Segment Start: Dataset entries

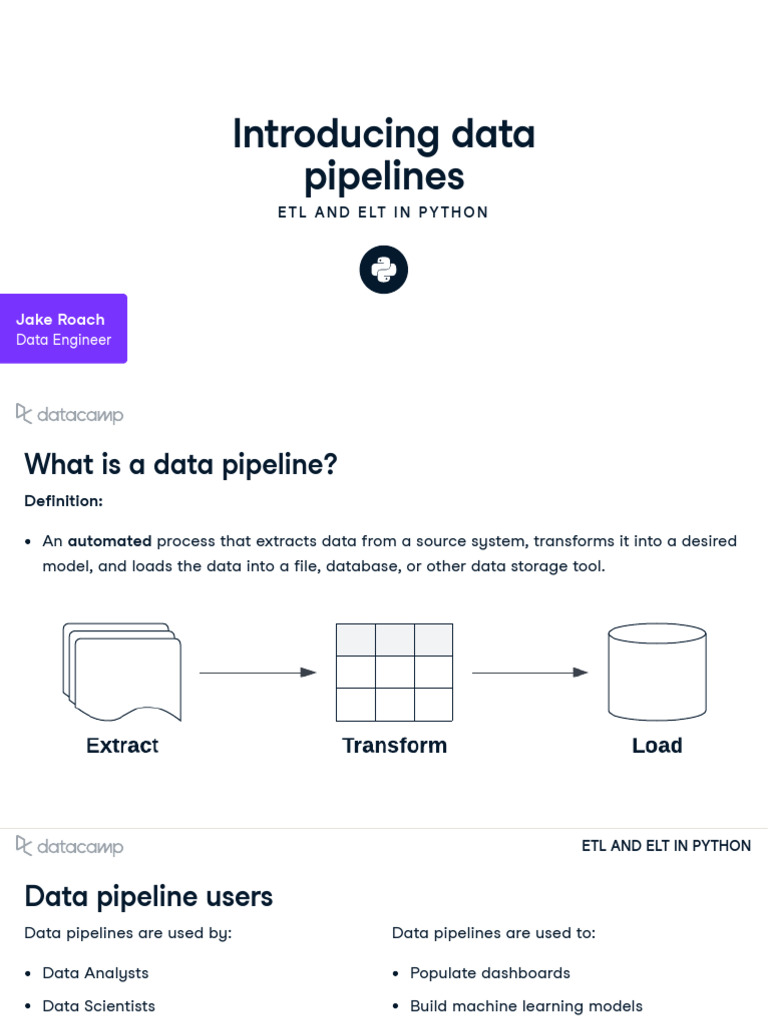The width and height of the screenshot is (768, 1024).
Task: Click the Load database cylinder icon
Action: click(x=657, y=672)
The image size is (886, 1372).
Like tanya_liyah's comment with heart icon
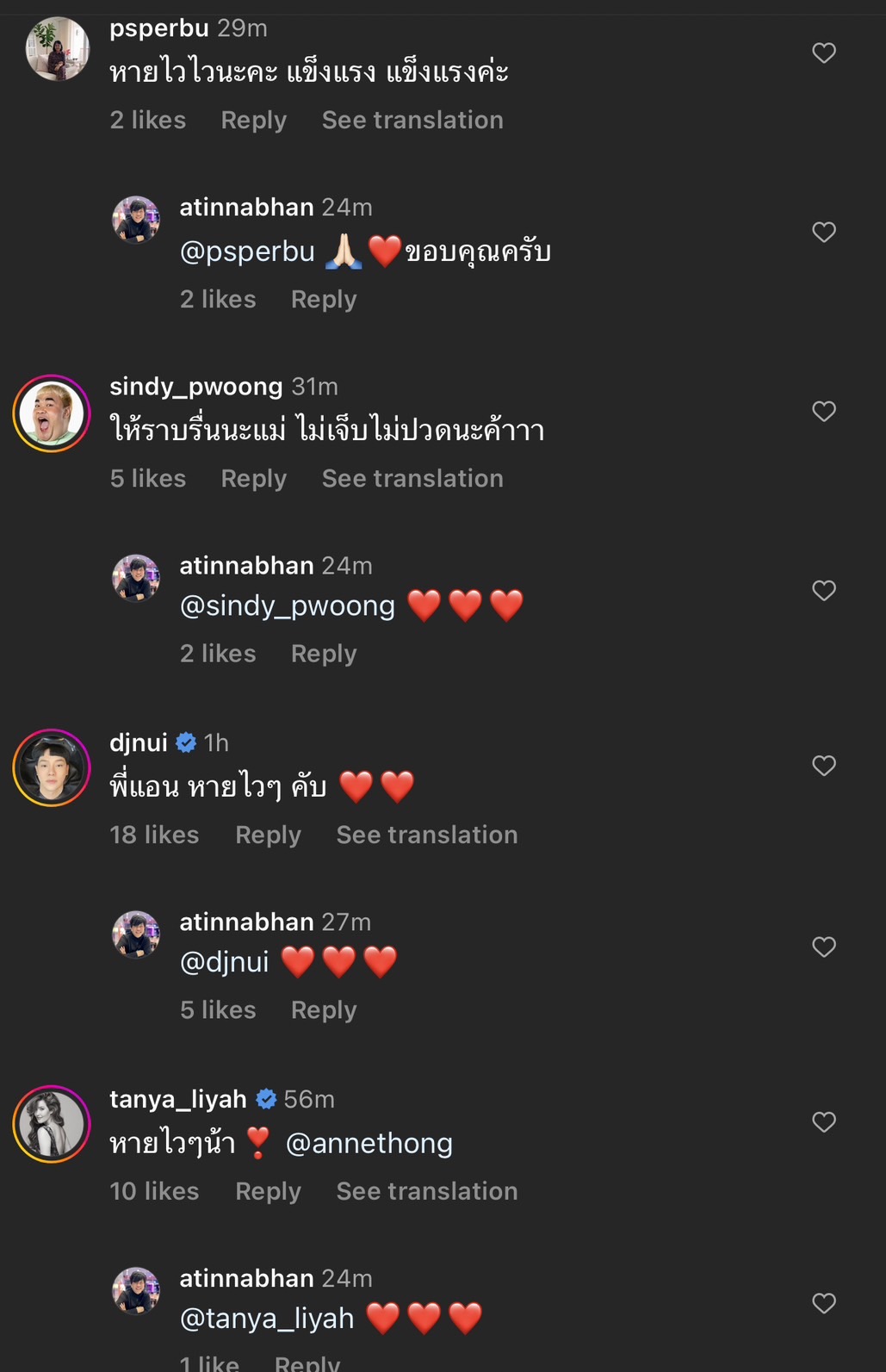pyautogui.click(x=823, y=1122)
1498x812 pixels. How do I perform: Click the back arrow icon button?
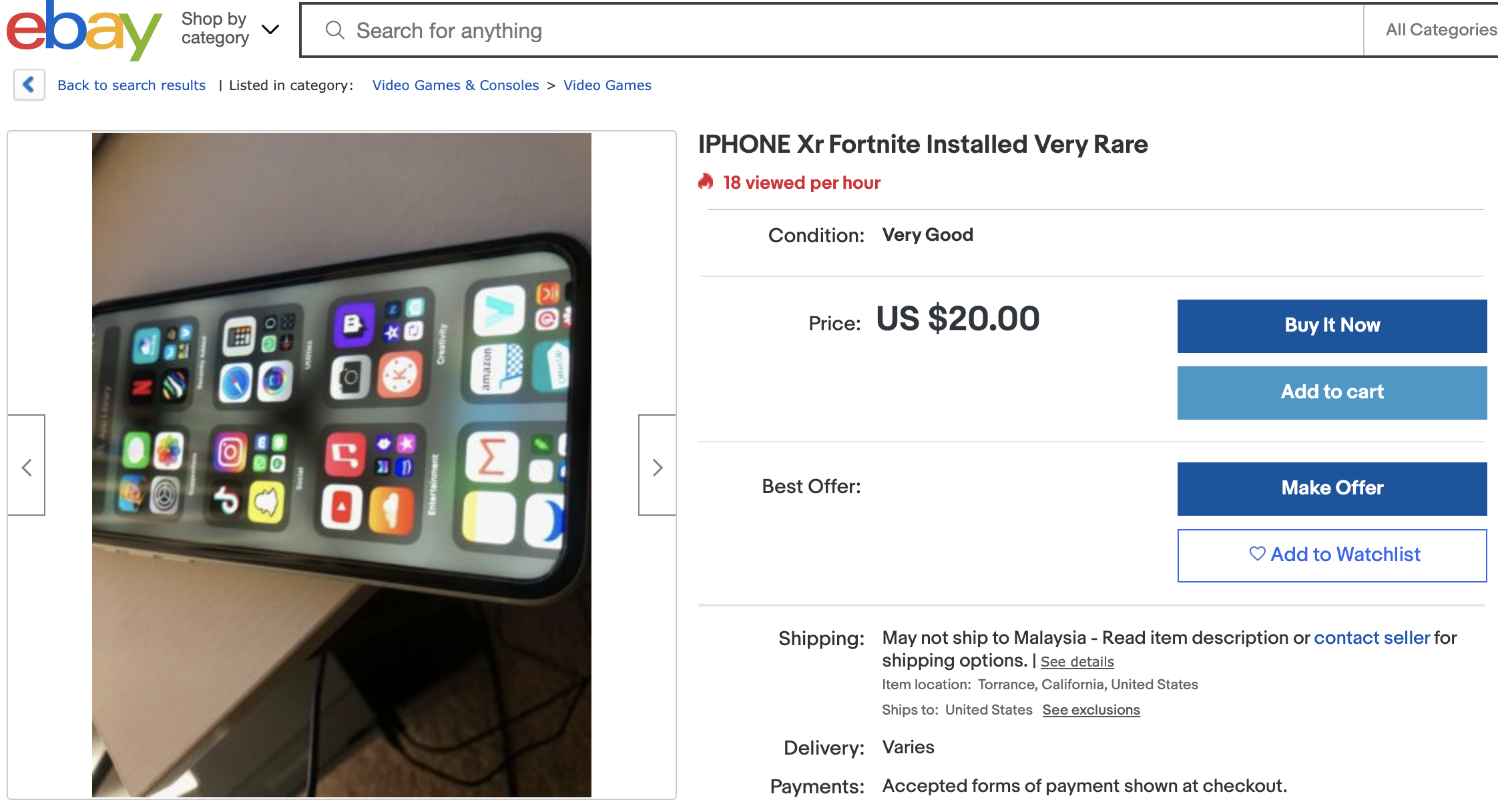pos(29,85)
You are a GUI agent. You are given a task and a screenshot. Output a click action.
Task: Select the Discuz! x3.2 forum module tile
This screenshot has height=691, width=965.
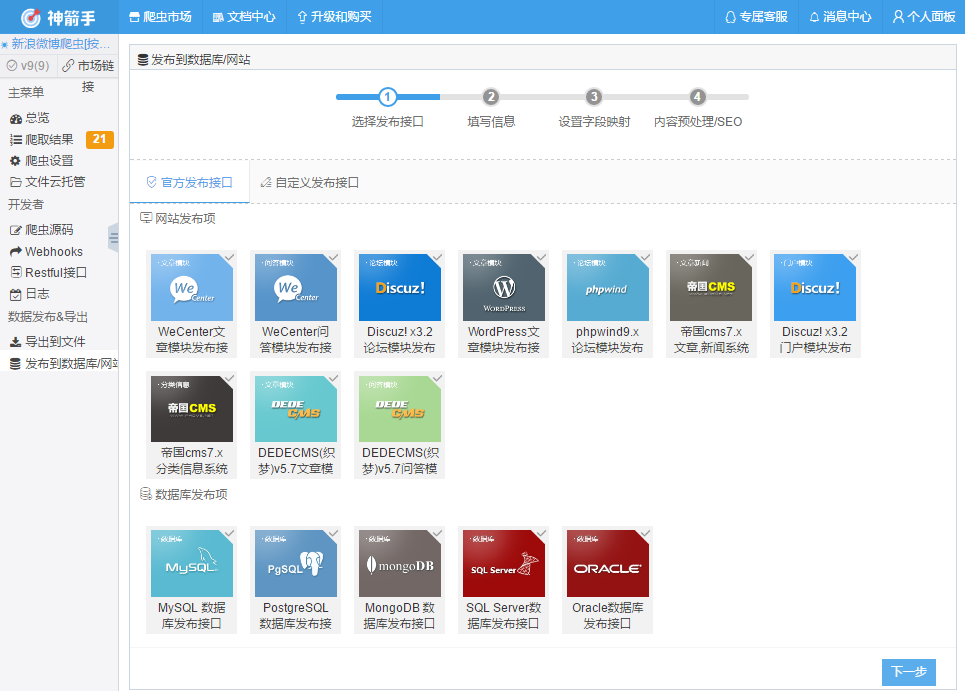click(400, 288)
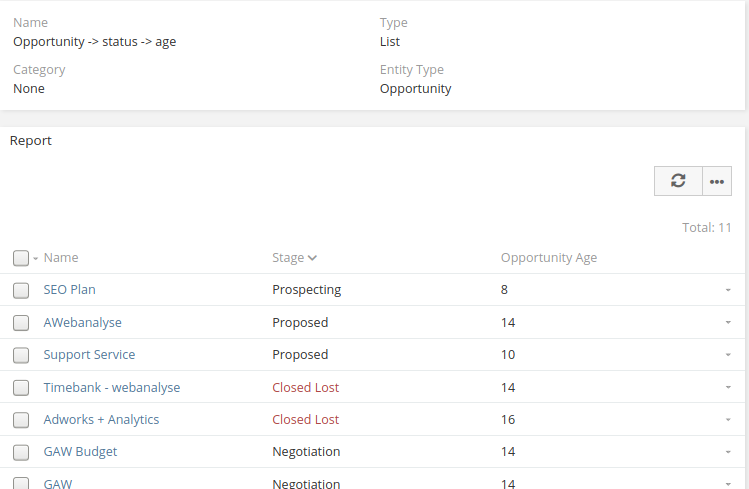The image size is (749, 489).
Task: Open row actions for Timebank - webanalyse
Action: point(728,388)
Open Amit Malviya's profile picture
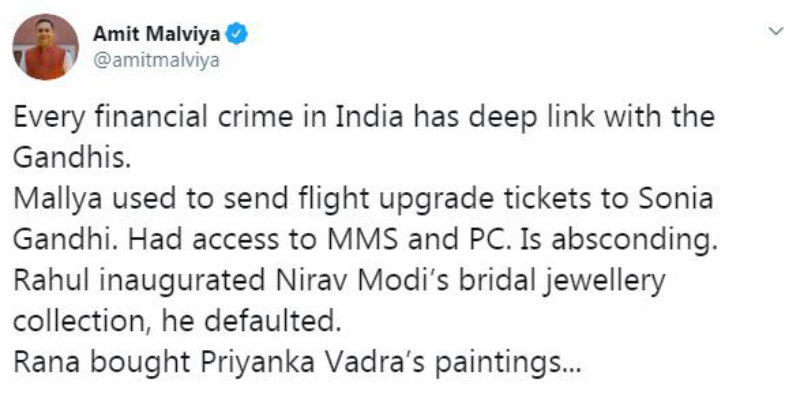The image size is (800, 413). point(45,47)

Segment End: Dataset entries

=== Task requirements ===
Within the material above, find the part that opens with the line containing "Like tanya_liyah's comment with heart icon" and closes with the line containing "Task: Select the", and reproduce it exactly without the pictures.

=== Response ===
Like tanya_liyah's comment with heart icon
pyautogui.click(x=823, y=1122)
1498x812 pixels. How do I perform: Click the back arrow icon button?
pos(29,85)
You are a GUI agent. You are given a task and a screenshot. Output a click action.
Task: Select the Discuz! x3.2 forum module tile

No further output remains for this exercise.